Exercise objective:
The records below are to be reproduced word for word.

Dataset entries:

+ + + + +

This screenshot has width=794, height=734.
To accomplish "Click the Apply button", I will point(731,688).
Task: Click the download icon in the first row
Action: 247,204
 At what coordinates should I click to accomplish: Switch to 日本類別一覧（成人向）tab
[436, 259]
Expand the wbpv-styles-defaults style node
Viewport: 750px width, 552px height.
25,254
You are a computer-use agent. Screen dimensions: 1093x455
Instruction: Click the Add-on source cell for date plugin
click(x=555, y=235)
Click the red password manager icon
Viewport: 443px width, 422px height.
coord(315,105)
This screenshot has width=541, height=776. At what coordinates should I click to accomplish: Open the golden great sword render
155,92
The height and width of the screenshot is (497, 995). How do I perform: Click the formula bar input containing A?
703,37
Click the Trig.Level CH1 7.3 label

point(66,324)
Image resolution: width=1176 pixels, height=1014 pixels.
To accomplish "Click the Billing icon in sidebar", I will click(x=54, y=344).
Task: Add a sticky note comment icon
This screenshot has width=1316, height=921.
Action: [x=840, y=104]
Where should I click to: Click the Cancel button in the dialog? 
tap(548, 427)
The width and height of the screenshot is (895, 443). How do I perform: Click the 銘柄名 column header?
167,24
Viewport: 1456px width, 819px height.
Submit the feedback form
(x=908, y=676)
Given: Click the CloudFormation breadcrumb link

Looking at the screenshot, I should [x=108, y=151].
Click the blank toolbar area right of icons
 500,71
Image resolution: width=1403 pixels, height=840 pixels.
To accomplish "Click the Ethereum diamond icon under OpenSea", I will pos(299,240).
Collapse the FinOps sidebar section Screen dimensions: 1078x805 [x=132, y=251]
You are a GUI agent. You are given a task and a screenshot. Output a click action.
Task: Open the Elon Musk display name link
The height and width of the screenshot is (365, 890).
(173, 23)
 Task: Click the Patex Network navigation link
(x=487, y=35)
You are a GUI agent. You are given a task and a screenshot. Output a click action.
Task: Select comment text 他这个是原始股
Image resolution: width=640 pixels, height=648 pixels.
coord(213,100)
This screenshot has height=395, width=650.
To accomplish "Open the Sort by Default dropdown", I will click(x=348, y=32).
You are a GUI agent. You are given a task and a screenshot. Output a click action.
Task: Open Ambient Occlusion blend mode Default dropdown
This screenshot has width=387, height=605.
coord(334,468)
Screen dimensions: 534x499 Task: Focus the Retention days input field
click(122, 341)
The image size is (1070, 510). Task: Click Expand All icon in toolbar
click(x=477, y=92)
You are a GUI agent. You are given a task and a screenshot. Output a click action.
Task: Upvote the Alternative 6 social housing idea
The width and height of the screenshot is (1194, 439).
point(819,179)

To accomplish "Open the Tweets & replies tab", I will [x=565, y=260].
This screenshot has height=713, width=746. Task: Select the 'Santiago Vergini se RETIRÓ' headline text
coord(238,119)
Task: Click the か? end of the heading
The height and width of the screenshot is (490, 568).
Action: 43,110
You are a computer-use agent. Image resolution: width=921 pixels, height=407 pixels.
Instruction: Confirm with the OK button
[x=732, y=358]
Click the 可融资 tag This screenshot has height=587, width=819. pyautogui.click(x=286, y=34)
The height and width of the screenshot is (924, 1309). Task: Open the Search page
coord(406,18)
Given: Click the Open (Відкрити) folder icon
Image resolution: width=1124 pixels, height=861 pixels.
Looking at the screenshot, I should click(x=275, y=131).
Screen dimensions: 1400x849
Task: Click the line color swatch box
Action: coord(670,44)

+ + + + +

Task answer:
This screenshot has width=794, height=734.
To accomplish "Click the Apply button", I will point(731,688).
Task: Click the download icon in the first row
Action: 247,204
 At what coordinates should I click to accomplish: Switch to 日本類別一覧（成人向）tab
[436, 259]
Expand the wbpv-styles-defaults style node
Viewport: 750px width, 552px height.
25,254
You are a computer-use agent. Screen dimensions: 1093x455
Instruction: Click the Add-on source cell for date plugin
click(x=555, y=235)
Click the red password manager icon
Viewport: 443px width, 422px height.
coord(315,105)
This screenshot has width=541, height=776. At what coordinates should I click to accomplish: Open the golden great sword render
155,92
The height and width of the screenshot is (497, 995). How do I perform: Click the formula bar input containing A?
703,37
Click the Trig.Level CH1 7.3 label

point(66,324)
Image resolution: width=1176 pixels, height=1014 pixels.
To accomplish "Click the Billing icon in sidebar", I will click(x=54, y=344).
Task: Add a sticky note comment icon
This screenshot has width=1316, height=921.
Action: [x=840, y=104]
Where should I click to: Click the Cancel button in the dialog? 
tap(548, 427)
The width and height of the screenshot is (895, 443). How do I perform: Click the 銘柄名 column header?
167,24
Viewport: 1456px width, 819px height.
Submit the feedback form
(x=908, y=676)
Given: Click the CloudFormation breadcrumb link

Looking at the screenshot, I should [x=108, y=151].
Click the blank toolbar area right of icons
 500,71
Image resolution: width=1403 pixels, height=840 pixels.
To accomplish "Click the Ethereum diamond icon under OpenSea", I will pos(299,240).
Collapse the FinOps sidebar section Screen dimensions: 1078x805 [x=132, y=251]
You are a GUI agent. You are given a task and a screenshot. Output a click action.
Task: Open the Elon Musk display name link
The height and width of the screenshot is (365, 890).
(173, 23)
 Task: Click the Patex Network navigation link
(x=487, y=35)
You are a GUI agent. You are given a task and a screenshot. Output a click action.
Task: Select comment text 他这个是原始股
Image resolution: width=640 pixels, height=648 pixels.
coord(213,100)
This screenshot has height=395, width=650.
To accomplish "Open the Sort by Default dropdown", I will click(x=348, y=32).
You are a GUI agent. You are given a task and a screenshot. Output a click action.
Task: Open Ambient Occlusion blend mode Default dropdown
This screenshot has width=387, height=605.
coord(334,468)
Screen dimensions: 534x499 Task: Focus the Retention days input field
click(122, 341)
The image size is (1070, 510). Task: Click Expand All icon in toolbar
click(x=477, y=92)
You are a GUI agent. You are given a task and a screenshot. Output a click action.
Task: Upvote the Alternative 6 social housing idea
The width and height of the screenshot is (1194, 439).
point(819,179)

To accomplish "Open the Tweets & replies tab", I will [x=565, y=260].
This screenshot has height=713, width=746. Task: Select the 'Santiago Vergini se RETIRÓ' headline text
coord(238,119)
Task: Click the か? end of the heading
The height and width of the screenshot is (490, 568).
Action: 43,110
You are a computer-use agent. Image resolution: width=921 pixels, height=407 pixels.
Instruction: Confirm with the OK button
[x=732, y=358]
Click the 可融资 tag This screenshot has height=587, width=819. pyautogui.click(x=286, y=34)
The height and width of the screenshot is (924, 1309). Task: Open the Search page
coord(406,18)
Given: Click the Open (Відкрити) folder icon
Image resolution: width=1124 pixels, height=861 pixels.
Looking at the screenshot, I should click(x=275, y=131).
Screen dimensions: 1400x849
Task: Click the line color swatch box
Action: coord(670,44)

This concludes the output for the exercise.